Listed Building – Grade II
- Official name: The Shanklin Theatre and Former Town Hall
- Designated: 3 February 2010
- Reference no.: 1393657

= Shanklin Theatre =

Municipal building in Shanklin, Isle of Wight, England

The Shanklin Theatre is an entertainment venue in Prospect Road in Shanklin, a town on the Isle of Wight in England. The building, which incorporates the former Shanklin Town Hall, is a Grade II listed building.

==History==
The oldest part of the complex was commissioned as The Shanklin Literary & Scientific Institute. The site selected, which was a prominent location at the top of Steephill Road, was dominated by a windmill in the early 17th century. It was donated to the institute by the lord of the manor, Francis White-Popham of Shanklin Manor. The foundation stone was laid by the local member of parliament, Alexander Baillie-Cochrane, on 6 August 1878. The new building was designed by a local architect, E. G. Cooper, in the neoclassical style, built in ashlar stone and was completed in 1879. The design of the building, which was originally single-storey, involved a symmetrical main frontage of five bays facing down Steephill Road. It featured a hexastyle portico formed by six Corinthian order columns supporting an entablature, a cornice and, across the central three bays, a pediment with the word "Institute" inscribed in the tympanum.

In 1884, the building was extended in the Gothic Revival style, with a reading room and an amusement room being added.
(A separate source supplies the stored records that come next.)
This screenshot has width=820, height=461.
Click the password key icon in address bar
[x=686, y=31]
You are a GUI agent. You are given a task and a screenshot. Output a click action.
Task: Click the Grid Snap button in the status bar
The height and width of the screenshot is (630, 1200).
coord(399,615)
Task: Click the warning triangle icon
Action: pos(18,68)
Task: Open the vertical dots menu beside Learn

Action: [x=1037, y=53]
In 1913, the extension was converted for municipal use by Shanklin Urban District Council, although the main part of the building was used for concerts and theatrical performances. Performers at that time included operatic baritone, Powis Pinder, who took part in an evening of entertainment in 1915.
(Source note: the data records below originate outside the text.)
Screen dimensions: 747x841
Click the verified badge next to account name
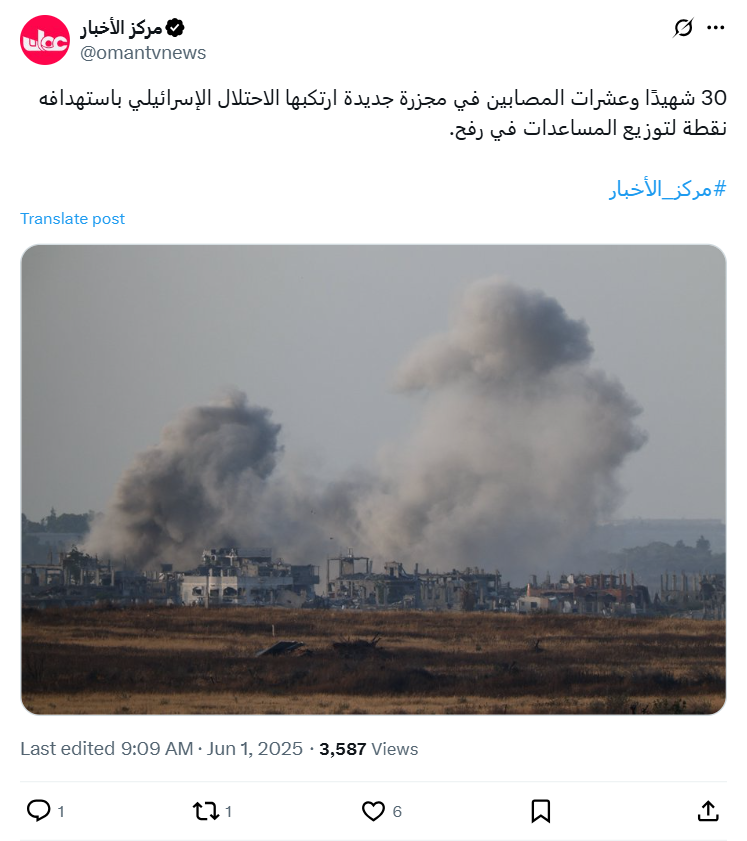pos(175,28)
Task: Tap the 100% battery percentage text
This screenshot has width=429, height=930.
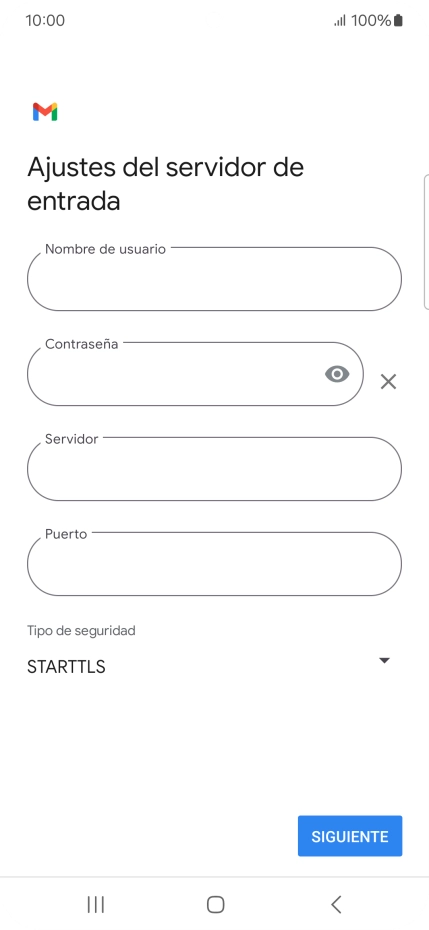Action: 371,21
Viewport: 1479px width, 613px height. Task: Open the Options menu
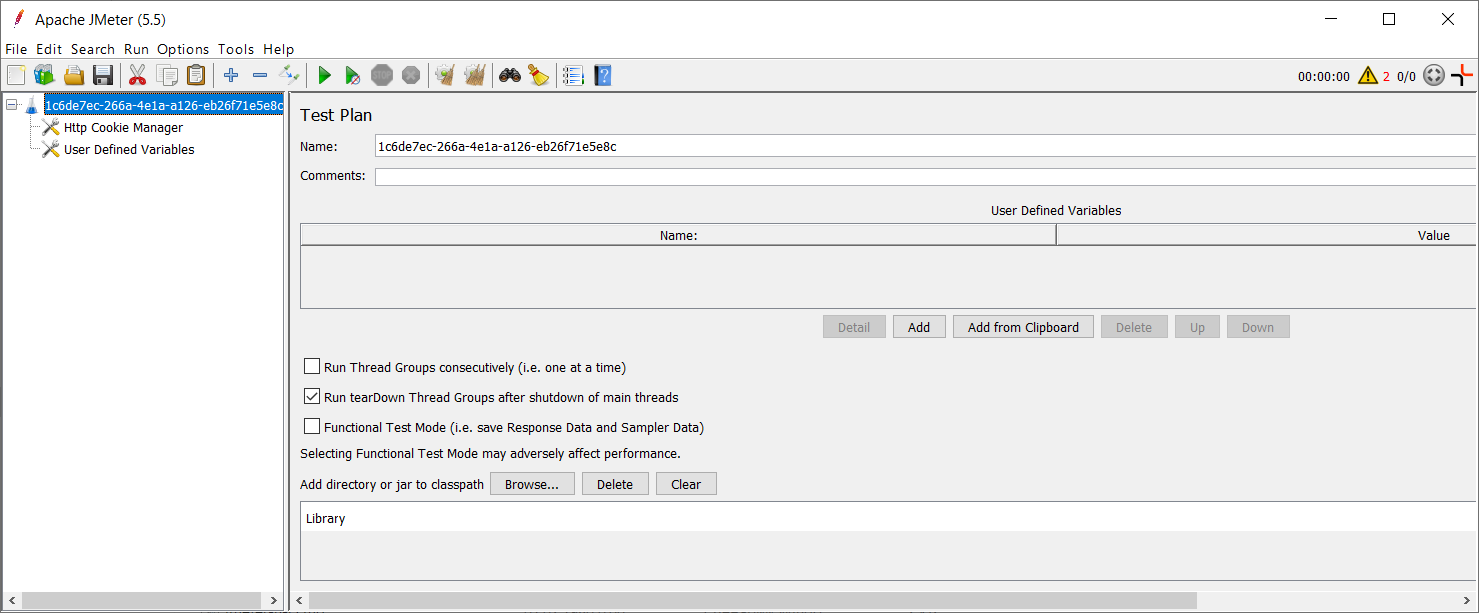[183, 48]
In 1925, the complex was badly damaged in a fire, and the council subsequently decided to remodel it. The foundation stone for a new three-storey main façade was laid by the then local member of parliament, Peter Macdonald, on 28 February 1933. Meanwhile, the new combined Sandown-Shanklin Urban District Council was formed at Sandown Town Hall later in 1933. The reconstruction of Shanklin Town Hall was carried out to a design by Cooper & Corbett in the French neoclassical style at a cost of £13,000, but it also included an extension incorporating a 700-seat theatre, which opened in 1934.
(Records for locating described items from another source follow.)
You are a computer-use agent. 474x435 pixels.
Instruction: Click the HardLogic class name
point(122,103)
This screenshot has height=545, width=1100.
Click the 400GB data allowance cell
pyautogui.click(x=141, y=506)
The building resumed the role of local authority headquarters when the council relocated to Shanklin Town Hall in the 1940s. During the Second World War, the building was used as an ARP control centre as well as a dance venue. However, the building ceased to be the local seat of government again when South Wight Borough Council was formed in Newport in 1974. It continued to be used by the new council for the delivery of local services until 1995, when the new unitary authority, Isle of Wight Council, was formed.

Isle of Wight Council proposed the closure and demolition of the building in 2008 but, after extensive negotiations, the building was acquired by the newly-formed Shanklin Theatre and Community Trust in March 2013. Since then the trust has carried out various improvements to the building including the replacement of the seating in the auditorium.

==Architecture==
The main west-facing façade is in the French neoclassical style and involves five bays. On the ground floor, it is rusticated and projected forward to form a foyer. There is a short flight of steps leading up to three pairs of double panel doors with a wide glass canopy above. On the upper floors, the central section of three bays is slightly projected forward. The central section is fenestrated by cross-windows on the first floor and by bi-partite windows on the second floor, flanked by four Ionic order pilasters supporting a pediment. The outer bays are fenestrated by cross windows on the first floor and decorated by panels containing swags on the second floor. At the rear there is a tall fly tower. The south front contains a fragment of the 1878 building. The building was grade II listed in 2010.